Tritt also ein Inkassobüro auf die Bühne, sollte man sich in jedem Fall die Abtretungserklärung oder die Vollmacht vorzeigen lassen, vorher sollte man auf gar keinen Fall Verhandlungen führen und vor allem keine Zahlungen an das Inkassobüro leisten!

Vorsicht:

Verlangt das Inkassobüro ein Schuldanerkenntnis oder eine Ratenzahlungsvereinbarung? Hier sollte man sich zunächst einen professionellen Rat einholen, denn oft werden mit der Unterschrift eventuell ungerechtfertigte Inkassokosten oder bereits verjährte Forderungen anerkannt.

Und man beachte:
Niemals den Partner mitunterschreiben lassen, denn sonst muss er/sie unter Umständen für die Forderungen haften.

Inkassokosten, schwere Kost würde Klitschko sagen, da in der Literatur und in der Rechtssprechung diesbezüglich unterschiedliche Auffassungen vertreten werden.
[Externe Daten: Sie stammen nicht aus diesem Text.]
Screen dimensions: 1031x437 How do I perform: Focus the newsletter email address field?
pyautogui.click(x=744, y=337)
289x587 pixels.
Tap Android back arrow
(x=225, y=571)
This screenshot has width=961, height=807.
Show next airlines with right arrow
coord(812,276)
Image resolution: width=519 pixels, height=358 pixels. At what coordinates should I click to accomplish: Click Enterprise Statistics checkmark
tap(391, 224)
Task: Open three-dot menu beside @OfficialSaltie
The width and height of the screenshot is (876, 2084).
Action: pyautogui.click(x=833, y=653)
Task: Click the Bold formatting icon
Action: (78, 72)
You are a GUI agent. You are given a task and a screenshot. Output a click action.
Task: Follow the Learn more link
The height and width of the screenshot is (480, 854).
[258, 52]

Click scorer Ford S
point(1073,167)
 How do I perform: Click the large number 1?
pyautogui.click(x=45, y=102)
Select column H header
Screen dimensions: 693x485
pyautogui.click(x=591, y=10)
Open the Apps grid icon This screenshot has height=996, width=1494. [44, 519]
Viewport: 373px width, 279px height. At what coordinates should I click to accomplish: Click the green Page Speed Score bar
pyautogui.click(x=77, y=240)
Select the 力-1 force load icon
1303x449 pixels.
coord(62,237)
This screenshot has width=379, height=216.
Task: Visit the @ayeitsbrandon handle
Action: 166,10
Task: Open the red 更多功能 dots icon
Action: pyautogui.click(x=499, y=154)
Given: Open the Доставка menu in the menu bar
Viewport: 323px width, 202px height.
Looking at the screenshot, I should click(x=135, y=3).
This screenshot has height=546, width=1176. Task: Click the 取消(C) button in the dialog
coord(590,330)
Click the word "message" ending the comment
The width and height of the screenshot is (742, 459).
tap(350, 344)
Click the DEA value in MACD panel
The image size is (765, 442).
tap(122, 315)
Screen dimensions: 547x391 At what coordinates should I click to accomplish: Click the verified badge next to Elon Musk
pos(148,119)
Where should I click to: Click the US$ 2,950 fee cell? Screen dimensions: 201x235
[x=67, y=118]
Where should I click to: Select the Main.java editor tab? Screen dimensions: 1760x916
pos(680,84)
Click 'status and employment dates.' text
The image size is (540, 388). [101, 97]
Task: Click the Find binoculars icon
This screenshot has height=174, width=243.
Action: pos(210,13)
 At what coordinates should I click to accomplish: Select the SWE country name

Ein wichtiger Tipp ist allerdings, dass ein Schuldner, der sich gegen die Inkassokosten wehrt, gute Chancen hat, dass diese vom Gericht nicht anerkannt werden.

Werden die Inkassokosten jedoch unwidersprochen hingenommen, erachten die Gerichte diese nicht zwingend als unzulässig. Sind im Mahnbescheid bzw. Vollstreckungsbescheid Inkassokosten aufgeführt, sollte der Schuldner gegebenenfalls, auch wenn die Hauptforderung zu Recht besteht, Widerspruch bzw. Einspruch beschränkt auf diese Inkassokosten einlegen.

Nur bezüglich dieser Inkassokosten kommt es dann zur Gerichtsverhandlung. Im Zweifel immer einen anwaltlichen Rat oder Unterstützung bei einer Verbraucherzentrale oder Schuldnerberatungsstelle einholen.

Schließlich kann dies eine schwierige rechtliche Beurteilung sein.